Upon returning from the CDT I thru-hiked the San Joaquin River Trail (again) setting a record of 4.5 days to travel about 150 miles. Granted there are only 2 times the SJRT has been thru-hiked and both have been by me. Regardless, it was another great achievement.

The start of 2015 was wonderful! I spent the entire first 2 months backpacking. A group of good friends (family) went and thru-hiked the San Diego Trans County Trail… again (it’s an annual hike/family reunion). Upon finishing I hopped in a car and drove cross-country to hike the 250 mile Ouachita (pronounced: Wash-i-Taw) in Oklahoma and Arkansas. It as a wonderful little trail and some good exposure to hiking back East.

Upon returning, I went into dermatology for a few suspicious spots that had been appearing within the last couple months. I had 4 surgeries and am still awaiting the outcome. Some of you may know that because of the TBI I sustained 8 years ago I do not numb for surgeries. So it’s never very fun going under the knife. However, these past 4 incisions weren’t as excruciating as my previous 11 surgeries so that’s always a plus!

A few weeks ago I put out my official announcement of thru-hiking the Great Himalaya Trail in Nepal come April 2016. There are less than 10 people in the entire world to thru-hike the high route in the same self-supported fashion I’ll utilize. I’m stoked to take on this new challenge and see the beauty of the Himalaya Range.

I also announced a perimeter swim of Lake Tahoe come late July/August. This 72 mile swim will also be self-supported. Although the water will be 55-60 degrees I will not wear a wetsuit or utilize fins. I’ll tow all my food, camping gear, camera, water etc in a dry bag behind me that’s attached to my body. I’m planning on this endeavor taking 7 days at 10 miles/day.

On May 12th I’ll begin a ~350mi route I created up in the High Sierra which will utilize the SJRT on the return leg so I’ll technically be able to “walk home.”

I’ve got a few other plans up my sleeve as well… so stay tuned.

This life is about truly living and following your passions.
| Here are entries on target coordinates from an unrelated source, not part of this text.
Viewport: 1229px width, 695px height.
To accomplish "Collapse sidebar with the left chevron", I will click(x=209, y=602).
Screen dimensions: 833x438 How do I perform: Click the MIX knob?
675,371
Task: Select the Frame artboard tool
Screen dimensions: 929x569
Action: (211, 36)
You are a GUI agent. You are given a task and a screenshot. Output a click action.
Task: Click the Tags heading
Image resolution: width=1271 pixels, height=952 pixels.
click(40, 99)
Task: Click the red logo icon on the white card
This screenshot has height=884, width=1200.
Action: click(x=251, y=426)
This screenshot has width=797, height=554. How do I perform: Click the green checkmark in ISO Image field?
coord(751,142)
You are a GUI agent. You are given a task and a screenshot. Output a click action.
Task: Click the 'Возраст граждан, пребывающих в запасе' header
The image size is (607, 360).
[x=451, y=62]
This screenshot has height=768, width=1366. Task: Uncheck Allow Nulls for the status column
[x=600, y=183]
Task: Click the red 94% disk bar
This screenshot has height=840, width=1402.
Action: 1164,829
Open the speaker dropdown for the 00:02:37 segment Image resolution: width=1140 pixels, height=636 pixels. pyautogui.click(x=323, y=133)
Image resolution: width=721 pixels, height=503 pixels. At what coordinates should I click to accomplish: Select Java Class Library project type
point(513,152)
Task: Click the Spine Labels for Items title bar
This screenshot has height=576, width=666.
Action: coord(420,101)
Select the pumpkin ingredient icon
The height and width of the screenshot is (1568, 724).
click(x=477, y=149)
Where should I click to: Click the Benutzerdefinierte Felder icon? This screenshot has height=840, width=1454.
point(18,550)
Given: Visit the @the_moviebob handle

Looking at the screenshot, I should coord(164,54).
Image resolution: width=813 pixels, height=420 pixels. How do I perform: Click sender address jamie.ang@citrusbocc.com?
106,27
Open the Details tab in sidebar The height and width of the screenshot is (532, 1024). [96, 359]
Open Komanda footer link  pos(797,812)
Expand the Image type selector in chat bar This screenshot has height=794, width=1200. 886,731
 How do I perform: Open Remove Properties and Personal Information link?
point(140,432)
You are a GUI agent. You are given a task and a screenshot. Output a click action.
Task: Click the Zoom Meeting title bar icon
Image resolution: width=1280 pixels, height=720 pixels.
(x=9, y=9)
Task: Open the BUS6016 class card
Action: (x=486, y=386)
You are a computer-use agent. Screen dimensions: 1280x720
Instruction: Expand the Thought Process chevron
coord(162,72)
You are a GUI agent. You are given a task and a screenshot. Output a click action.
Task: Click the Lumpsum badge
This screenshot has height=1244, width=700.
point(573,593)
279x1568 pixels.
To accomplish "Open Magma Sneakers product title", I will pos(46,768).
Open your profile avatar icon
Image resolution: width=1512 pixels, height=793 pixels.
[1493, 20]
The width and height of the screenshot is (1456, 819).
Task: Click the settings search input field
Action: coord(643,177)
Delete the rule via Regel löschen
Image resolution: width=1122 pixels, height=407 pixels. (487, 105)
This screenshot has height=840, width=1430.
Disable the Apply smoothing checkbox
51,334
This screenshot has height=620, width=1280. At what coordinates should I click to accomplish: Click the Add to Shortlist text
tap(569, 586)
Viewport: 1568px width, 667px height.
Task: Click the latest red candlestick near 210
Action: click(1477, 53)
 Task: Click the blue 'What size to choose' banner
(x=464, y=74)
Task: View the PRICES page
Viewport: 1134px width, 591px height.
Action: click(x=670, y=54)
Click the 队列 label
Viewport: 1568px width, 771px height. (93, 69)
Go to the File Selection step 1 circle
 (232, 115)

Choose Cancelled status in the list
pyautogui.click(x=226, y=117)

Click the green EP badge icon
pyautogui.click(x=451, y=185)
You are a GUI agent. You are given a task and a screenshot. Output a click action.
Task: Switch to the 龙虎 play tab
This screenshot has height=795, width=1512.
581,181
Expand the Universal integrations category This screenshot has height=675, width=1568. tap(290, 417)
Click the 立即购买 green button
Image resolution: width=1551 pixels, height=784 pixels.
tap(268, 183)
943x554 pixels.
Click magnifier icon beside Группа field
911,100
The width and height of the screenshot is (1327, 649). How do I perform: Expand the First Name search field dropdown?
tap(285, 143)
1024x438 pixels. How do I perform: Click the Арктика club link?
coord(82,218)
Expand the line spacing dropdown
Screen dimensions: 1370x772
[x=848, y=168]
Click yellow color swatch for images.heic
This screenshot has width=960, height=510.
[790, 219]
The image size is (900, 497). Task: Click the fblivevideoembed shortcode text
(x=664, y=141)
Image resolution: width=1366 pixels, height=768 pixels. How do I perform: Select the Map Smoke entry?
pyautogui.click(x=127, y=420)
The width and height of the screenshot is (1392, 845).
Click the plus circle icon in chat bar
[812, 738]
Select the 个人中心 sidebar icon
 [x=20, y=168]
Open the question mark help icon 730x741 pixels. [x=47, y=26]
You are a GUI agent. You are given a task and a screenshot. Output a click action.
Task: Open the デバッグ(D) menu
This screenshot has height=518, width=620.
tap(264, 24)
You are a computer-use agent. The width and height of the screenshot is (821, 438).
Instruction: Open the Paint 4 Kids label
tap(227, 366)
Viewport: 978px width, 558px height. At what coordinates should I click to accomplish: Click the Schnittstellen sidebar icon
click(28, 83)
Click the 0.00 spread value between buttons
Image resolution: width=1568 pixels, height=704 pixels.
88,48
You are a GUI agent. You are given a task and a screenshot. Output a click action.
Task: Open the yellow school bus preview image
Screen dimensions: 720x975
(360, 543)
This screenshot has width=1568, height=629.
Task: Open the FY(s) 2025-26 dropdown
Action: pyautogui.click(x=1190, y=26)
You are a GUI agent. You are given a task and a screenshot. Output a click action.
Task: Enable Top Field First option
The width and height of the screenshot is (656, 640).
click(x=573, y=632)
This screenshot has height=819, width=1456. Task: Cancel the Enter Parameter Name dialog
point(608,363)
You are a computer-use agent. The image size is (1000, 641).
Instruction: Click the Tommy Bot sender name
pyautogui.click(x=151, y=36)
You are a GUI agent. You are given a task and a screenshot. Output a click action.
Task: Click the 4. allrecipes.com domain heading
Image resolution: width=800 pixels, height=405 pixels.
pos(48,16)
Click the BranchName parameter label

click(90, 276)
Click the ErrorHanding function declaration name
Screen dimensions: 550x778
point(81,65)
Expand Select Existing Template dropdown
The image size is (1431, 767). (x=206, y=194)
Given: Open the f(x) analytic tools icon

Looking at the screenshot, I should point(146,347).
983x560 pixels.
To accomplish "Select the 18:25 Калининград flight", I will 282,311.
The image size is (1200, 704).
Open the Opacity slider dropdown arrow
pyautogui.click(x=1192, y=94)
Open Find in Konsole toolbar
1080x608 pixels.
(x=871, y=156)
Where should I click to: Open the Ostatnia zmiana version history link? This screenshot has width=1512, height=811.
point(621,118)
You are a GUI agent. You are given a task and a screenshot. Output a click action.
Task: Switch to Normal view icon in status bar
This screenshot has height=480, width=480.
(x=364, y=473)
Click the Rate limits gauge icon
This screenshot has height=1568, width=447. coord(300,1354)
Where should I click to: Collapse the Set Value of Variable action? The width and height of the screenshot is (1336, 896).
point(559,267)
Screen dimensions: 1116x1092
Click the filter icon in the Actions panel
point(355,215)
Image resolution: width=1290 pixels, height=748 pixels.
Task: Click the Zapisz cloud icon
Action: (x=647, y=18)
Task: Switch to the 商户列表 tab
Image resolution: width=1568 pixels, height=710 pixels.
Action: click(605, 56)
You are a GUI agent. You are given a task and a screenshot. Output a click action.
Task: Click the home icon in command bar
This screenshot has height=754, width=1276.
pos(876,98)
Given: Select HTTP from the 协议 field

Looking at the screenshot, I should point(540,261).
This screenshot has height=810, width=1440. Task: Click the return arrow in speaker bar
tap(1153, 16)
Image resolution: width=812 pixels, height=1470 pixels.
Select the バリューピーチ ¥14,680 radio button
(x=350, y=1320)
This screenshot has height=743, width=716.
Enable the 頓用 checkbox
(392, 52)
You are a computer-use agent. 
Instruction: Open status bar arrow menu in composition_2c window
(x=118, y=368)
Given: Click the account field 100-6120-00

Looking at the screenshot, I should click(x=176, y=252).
It just so happens that mine include being out in nature and testing my body in a way that has long-since been forgotten and overthrown by the complexities of “city life.” I updated the description of this group to “Human Powered.” I fully believe and cherish the beauty of approaching adventure under the will and skill set of our own bodies. I love the feeling of accomplishment that I receive knowing that I got someplace through no outside help. Our bodies are capable of incredible feats if we harness our dormant abilities.

I hope you had a great weekend! Keep spreading the love!